Maxi truffa sui permessi di soggiorno, indagato avvocato imolese

IMOLA – Un imprenditore pakistano, un avvocato di Imola e un ragioniere che per anni ha lavorato in un Caf nella stessa città sono accusati di aver messo in piedi una maxi truffa con cui, grazie a datori di lavoro consenzienti, avrebbero fatto ottenere falsi permessi di soggiorno a circa 200 operai cinesi, albanesi, bengalesi, marocchini e tunisini. I tre sono indagati per favoreggiamento all’immigrazione clandestina alla falsità materiale ed ideologica in atto pubblico, dalla falsità in dichiarazioni rese al pubblico ufficiale al favoreggiamento personale, con l’aggravante di avere agito al fine di trarne profitto e in concorso tra piu’ di cinque persone.

Gli stranieri, secondo l’inchiesta avviata dalla guardia di finanza di Rovigo e coordinata dalla Procura di Bologna, avrebbero ottenuto il permesso di soggiorno venendo spacciati come finti badanti (in base alla sanatoria di giugno 2009) e poi grazie a fittizi contratti di lavoro per extracomunitari nel 2010. Ognuno di loro pagava una somma tra i cinque e i sette mila euro per essere regolarizzato; di questi, a ciascun datore di lavoro consenziente (sarebbero una quarantina), ne andavano circa 1.000. Il resto finiva nelle mani del ragioniere e dell’avvocato, i veri ‘promotori’ dell’organizzazione.

Maria Teresa Caputo, avvocato 47enne di origini pugliesi con studio a Imola, e il 60enne ragioniere della Caf Giuseppe Monaco da ieri sono agli arresti domiciliari ma rischiano anche la radiazione dai propri ordini professionali di appartenenza, avverte la Guardia di finanza. E’ invece sottoposto ad un obbligo di firma il terzo ‘promotore’ dell’associazione, un imprenditore edile pakistano, M.R., residente a Bologna, che secondo le indagini trovava i potenziali clienti ghanesi e pakistani.
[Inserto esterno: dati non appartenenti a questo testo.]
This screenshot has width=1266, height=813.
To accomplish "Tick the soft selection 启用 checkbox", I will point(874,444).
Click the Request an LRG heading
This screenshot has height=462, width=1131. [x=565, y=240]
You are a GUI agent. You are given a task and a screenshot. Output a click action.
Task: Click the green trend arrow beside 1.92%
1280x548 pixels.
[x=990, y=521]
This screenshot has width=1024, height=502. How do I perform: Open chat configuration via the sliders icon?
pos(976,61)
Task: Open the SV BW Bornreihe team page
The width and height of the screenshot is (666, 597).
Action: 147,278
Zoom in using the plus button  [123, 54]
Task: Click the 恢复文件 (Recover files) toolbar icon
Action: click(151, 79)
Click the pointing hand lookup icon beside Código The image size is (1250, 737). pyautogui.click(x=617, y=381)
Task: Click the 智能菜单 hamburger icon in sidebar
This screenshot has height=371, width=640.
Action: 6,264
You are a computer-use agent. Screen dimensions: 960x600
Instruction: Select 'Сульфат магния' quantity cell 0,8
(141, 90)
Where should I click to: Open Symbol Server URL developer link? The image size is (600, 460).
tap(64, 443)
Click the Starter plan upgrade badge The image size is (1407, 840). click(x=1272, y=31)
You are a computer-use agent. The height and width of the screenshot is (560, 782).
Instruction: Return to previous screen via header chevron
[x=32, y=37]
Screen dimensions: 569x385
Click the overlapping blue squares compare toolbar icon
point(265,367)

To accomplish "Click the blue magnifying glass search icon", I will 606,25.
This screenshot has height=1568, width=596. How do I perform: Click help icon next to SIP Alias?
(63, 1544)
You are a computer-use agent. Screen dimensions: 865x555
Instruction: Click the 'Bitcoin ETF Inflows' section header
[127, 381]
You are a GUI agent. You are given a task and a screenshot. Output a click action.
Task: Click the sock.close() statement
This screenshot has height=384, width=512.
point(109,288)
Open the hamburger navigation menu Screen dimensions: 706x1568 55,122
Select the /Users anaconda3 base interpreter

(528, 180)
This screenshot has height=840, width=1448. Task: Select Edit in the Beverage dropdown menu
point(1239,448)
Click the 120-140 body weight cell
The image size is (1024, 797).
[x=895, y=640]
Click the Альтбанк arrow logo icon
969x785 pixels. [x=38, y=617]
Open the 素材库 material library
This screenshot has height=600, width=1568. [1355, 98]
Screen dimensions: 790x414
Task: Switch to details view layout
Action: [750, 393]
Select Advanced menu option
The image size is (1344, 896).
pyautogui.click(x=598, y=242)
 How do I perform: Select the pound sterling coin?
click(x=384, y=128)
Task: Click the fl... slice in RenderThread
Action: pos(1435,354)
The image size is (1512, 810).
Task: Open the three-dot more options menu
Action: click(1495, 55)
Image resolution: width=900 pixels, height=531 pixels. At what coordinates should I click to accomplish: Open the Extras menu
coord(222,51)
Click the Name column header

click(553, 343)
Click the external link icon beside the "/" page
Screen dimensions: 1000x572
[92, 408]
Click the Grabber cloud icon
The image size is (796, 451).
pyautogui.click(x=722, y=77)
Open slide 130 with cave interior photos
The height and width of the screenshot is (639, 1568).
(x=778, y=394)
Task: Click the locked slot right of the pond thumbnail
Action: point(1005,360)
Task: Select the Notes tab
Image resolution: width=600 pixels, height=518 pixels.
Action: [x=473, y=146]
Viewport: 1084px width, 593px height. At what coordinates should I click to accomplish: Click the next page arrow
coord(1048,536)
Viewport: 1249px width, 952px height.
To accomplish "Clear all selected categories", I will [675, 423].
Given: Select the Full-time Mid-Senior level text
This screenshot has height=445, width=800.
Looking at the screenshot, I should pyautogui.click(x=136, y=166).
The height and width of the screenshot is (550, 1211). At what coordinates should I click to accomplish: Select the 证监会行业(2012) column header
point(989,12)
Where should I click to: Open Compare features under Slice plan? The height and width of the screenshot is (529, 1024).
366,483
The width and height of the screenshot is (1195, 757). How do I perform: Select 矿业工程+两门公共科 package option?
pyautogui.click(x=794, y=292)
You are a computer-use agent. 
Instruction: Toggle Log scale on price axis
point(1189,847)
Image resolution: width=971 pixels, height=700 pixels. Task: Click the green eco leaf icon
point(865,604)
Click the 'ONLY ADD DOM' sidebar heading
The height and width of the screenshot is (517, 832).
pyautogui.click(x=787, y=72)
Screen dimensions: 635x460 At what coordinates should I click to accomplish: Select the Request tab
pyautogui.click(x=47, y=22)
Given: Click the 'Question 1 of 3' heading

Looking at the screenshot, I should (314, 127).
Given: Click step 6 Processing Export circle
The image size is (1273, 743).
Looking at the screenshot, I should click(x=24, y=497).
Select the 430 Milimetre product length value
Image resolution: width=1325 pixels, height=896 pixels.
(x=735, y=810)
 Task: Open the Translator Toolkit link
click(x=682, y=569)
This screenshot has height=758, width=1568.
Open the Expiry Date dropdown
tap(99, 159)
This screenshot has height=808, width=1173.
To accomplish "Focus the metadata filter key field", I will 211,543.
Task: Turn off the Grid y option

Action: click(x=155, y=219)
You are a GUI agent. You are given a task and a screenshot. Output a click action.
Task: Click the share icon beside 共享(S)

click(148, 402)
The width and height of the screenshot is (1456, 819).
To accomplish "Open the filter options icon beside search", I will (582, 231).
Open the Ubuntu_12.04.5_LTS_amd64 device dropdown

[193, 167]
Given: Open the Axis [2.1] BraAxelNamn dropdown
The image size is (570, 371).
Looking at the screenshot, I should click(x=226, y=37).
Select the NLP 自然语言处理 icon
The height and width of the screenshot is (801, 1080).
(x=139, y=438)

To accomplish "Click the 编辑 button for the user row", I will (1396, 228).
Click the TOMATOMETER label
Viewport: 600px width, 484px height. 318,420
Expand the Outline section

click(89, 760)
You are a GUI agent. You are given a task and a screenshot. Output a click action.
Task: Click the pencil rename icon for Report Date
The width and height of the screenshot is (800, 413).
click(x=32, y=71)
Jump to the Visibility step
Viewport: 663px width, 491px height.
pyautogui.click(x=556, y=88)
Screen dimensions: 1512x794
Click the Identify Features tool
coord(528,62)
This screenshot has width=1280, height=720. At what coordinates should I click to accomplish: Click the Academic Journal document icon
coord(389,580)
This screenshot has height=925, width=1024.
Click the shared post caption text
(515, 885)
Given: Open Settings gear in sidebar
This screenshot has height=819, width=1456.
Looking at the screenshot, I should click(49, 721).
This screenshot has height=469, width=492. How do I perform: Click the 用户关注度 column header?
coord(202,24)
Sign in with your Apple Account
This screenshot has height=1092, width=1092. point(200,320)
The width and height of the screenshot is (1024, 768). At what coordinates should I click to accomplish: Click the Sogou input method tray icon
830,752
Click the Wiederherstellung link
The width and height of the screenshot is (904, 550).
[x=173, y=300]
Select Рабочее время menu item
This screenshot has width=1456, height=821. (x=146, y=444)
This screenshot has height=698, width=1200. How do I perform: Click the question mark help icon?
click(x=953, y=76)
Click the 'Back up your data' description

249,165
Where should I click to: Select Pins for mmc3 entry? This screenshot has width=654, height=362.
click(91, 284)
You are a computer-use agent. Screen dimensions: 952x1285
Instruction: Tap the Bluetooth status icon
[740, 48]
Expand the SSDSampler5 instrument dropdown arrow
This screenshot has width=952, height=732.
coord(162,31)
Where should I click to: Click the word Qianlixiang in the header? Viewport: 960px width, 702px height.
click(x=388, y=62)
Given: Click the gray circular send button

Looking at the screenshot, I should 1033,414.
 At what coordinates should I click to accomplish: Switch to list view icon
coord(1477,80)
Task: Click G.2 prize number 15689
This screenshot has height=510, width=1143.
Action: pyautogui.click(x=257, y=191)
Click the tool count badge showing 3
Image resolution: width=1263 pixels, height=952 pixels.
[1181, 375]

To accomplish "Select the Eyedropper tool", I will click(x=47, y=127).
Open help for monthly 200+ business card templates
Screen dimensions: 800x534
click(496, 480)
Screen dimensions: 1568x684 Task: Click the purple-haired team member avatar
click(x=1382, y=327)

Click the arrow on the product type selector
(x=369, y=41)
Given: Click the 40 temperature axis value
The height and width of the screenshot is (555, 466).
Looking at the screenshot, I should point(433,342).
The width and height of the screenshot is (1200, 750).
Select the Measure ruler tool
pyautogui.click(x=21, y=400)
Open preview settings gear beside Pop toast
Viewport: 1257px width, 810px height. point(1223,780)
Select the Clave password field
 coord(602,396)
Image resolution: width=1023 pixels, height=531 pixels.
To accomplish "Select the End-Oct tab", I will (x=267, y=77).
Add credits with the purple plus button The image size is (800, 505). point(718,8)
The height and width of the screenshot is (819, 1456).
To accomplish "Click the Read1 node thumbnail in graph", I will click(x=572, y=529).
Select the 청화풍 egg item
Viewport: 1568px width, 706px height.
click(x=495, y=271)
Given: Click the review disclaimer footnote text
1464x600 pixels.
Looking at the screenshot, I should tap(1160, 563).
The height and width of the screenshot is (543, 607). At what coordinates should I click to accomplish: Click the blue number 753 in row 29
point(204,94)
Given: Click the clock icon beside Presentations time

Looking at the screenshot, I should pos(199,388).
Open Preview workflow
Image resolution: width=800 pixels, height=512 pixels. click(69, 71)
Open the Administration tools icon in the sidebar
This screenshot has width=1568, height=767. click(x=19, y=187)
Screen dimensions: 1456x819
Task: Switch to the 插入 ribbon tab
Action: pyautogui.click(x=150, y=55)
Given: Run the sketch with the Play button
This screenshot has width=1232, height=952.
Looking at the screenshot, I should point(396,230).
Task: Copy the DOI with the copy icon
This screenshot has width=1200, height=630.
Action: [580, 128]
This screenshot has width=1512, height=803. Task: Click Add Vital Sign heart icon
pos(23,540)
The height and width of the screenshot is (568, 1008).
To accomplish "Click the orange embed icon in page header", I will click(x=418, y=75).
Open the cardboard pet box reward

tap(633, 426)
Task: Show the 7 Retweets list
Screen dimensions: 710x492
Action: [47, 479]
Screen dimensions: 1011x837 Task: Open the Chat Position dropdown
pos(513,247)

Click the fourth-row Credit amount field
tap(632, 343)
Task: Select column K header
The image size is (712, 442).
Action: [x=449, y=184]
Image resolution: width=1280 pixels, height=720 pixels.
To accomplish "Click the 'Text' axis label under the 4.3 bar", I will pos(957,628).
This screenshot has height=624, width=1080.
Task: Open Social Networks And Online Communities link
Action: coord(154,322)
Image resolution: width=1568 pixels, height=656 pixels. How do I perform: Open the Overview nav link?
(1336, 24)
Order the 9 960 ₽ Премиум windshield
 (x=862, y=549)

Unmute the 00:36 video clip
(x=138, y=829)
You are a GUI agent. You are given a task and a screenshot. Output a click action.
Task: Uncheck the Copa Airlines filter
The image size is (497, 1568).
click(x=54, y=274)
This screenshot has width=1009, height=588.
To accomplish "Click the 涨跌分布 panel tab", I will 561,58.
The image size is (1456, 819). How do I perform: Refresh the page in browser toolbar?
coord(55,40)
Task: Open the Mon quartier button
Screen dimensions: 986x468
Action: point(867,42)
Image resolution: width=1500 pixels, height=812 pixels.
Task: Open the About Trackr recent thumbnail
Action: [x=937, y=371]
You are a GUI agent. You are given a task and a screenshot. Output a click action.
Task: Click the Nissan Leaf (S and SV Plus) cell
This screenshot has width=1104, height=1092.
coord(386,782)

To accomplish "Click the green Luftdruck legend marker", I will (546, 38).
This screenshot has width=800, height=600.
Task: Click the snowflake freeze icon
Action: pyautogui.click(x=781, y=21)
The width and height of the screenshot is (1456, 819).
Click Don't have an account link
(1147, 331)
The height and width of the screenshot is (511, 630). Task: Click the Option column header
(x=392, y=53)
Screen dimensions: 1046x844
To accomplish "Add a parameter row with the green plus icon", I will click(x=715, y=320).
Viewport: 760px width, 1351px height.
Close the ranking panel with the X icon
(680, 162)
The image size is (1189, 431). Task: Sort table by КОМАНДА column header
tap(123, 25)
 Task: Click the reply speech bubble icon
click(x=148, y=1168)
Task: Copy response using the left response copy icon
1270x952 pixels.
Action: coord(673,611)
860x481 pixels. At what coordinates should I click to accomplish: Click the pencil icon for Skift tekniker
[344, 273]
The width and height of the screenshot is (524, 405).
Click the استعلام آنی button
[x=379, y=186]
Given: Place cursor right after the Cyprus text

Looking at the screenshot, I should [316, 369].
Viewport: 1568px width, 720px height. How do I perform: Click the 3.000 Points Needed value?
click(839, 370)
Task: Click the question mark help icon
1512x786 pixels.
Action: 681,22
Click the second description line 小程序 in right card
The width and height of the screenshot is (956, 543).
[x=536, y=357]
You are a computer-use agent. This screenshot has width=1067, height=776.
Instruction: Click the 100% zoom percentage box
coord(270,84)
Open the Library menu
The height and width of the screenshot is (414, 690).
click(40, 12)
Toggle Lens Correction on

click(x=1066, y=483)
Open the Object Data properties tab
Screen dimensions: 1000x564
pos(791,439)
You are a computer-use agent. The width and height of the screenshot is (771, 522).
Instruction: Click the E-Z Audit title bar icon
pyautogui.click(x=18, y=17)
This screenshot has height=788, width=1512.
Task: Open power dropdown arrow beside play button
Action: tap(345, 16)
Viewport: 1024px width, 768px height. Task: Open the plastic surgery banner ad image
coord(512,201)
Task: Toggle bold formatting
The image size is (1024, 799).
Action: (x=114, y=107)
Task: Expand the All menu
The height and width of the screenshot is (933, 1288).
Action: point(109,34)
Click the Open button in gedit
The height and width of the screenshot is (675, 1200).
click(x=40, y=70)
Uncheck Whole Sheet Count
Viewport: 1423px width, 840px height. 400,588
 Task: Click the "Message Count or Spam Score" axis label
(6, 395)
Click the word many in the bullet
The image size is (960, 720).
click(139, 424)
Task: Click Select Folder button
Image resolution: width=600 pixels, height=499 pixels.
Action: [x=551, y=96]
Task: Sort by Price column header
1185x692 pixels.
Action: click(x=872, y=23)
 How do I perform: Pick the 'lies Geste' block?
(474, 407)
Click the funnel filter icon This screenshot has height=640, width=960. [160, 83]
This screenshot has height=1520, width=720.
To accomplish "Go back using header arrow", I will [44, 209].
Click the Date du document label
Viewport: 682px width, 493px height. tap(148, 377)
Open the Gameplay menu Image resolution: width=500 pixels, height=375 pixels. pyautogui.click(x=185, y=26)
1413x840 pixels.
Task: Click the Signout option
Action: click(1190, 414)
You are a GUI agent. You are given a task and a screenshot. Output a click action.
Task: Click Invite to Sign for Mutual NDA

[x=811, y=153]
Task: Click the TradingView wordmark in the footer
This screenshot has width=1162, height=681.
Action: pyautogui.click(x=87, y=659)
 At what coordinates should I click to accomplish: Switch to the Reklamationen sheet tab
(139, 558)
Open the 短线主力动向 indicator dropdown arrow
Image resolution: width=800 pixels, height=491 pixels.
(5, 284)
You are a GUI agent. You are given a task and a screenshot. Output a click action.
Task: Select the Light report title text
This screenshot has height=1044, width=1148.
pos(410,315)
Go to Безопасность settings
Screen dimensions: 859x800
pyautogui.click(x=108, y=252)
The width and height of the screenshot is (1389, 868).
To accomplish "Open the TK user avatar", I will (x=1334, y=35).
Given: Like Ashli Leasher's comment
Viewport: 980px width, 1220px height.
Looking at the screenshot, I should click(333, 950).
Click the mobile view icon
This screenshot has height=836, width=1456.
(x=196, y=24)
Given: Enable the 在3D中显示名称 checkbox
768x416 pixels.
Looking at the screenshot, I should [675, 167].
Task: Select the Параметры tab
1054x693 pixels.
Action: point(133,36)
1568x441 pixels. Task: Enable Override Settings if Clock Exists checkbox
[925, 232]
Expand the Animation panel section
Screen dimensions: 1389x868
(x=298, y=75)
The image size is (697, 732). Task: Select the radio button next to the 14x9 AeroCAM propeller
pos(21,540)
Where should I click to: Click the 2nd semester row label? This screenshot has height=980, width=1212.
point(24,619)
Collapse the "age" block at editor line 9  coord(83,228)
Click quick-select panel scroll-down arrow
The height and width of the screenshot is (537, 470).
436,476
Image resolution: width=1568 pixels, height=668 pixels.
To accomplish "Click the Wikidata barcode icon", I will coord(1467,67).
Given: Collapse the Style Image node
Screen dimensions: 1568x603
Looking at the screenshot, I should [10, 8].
Oltre ai tre destinatari di misure cautelari, l’inchiesta conta altri 38 indagati, per lo più datori di lavoro privati e imprenditori, che sulla carta hanno finto di aver regolarizzato una badante o di aver bisogno di manodopera straniera per le proprie imprese (intascando per questo, secondo le indagini, circa 1.000 euro a testa). I falsi datori di lavoro, per metà privati e per il restante 50% imprenditori, sono originari della zona tra Bologna e Imola, compreso Castel del Rio e Lugo di Romagna, ma anche di Forlì.